Exercise: Reproduce the portion of the editorial on Texas maternal mortality data that starts at "At the state" and runs through "pregnancy- associated deaths.". Keep every word and punctuation mark unchanged.

Passage for review:
Better data can save the lives of Texas mothers.
Houston Chronicle | Opinions/Editorials
January 21, 2018
What makes Texas famous? Ranches? Oil? Breakfast tacos?
These days, the question worth asking is what makes Texas infamous. The Lone Star State has started making headlines across the globe for maternal mortality.
It’s true that far too many Texas mothers die during pregnancy or within a year following giving birth and that African-American Texans are at greatest risk. However, a new study has found that the data underlying these disturbing headlines is imprecise, with the study’s co-author noting that she was surprised at “just how bad the data was” (“Bid to halt maternal deaths hurt by bad data,” Page A1, Jan. 4).
“If I were given one hour to save the planet, I would spend 59 minutes defining the problem and one minute resolving it,” Albert Einstein once said. Although maternal mortality is a complicated problem that will require more than a one-minute solution, Gov. Greg Abbott and our local lawmakers need to focus on establishing reliable data if they intend to solve the problem. Our public health system can’t effectively work to halt this deadly pandemic if it can’t track what’s going on.
While bills passed last session supported further research on maternal mortality, the Legislature and our local officials need to go further. The Reducing Maternal Mortality Steering Committee convened by the Houston Endowment has identified several worthwhile solutions.
At the state level, the Department of Health and Human Services should create electronic data linkages between death and birth certificates to better identify pregnancy- associated deaths.

Data:
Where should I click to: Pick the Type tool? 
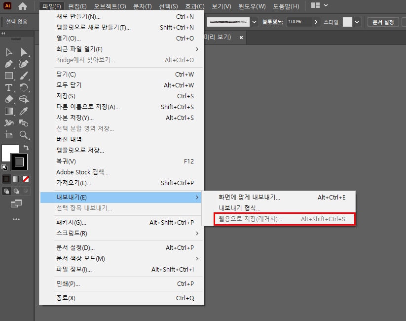pyautogui.click(x=9, y=87)
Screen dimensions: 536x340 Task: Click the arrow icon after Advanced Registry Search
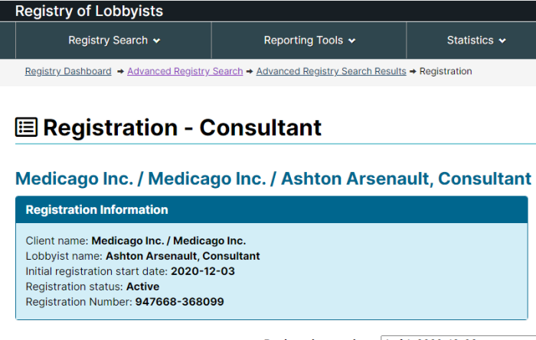point(250,71)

Solution to this exercise:
At the state level, the Department of Health and Human Services should create electronic data linkages between death and birth certificates to better identify pregnancy- associated deaths.